PHILADELPHIA (PA)
Philadelphia City Paper
by Mike Newall
The suicide call came in on a Sunday morning. It was 2002 and the grand jury investigation into Philadelphia clergy abuse was a few months old. Will Spade and another assistant district attorney headed to the home of a witness who had been raped by a priest as a child and was now threatening to kill himself. They spent all afternoon and into the early evening at the man's home, talking, listening, keeping him company.
"It really brought home the emotional turmoil these victims were suffering," recalls Spade, "and gave me a sense of the gravity of the situation."
Spade had seven years of experience at the District Attorney's office when he was assigned to the archdiocese investigation. But nothing, he says, could have prepared him for the two years he would spend on the church probe. Along with four other members of the DA's Special Investigations Unit, Spade often worked up to 15 hours a day, seven days a week, interviewing hundreds of victims, church officials — including former Cardinal Anthony Bevilacqua — and slowly uncovering the shocking scale to which the archdiocese protected pedophile priests.

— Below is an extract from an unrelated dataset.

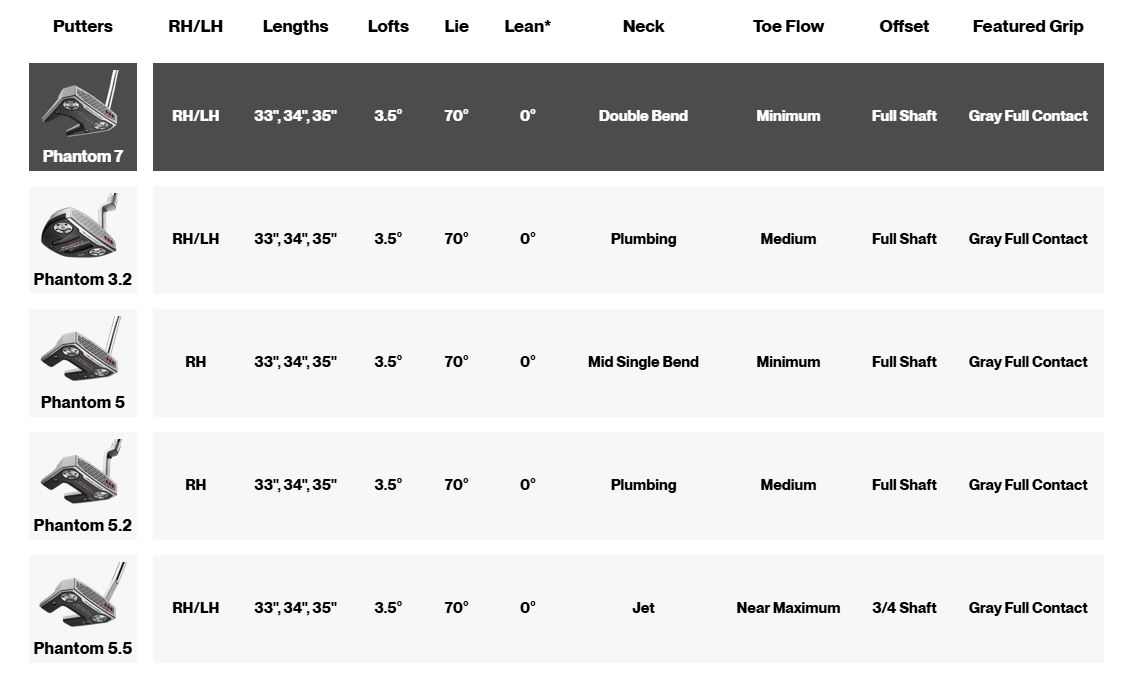The image size is (1130, 680).
Task: Click the Lean* column header
Action: (528, 27)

"There were times when I would come home after a particularly bad day," says Spade, 43, "and I would lay down on the couch with my head in my wife's lap and cry, uncontrollably cry."
Exhausted and emotionally drained, Spade left the DA's office last fall — a year before the grand jury's final report was issued — to start his own criminal defense firm. (Earlier this year, he represented former City Treasurer Corey Kemp.)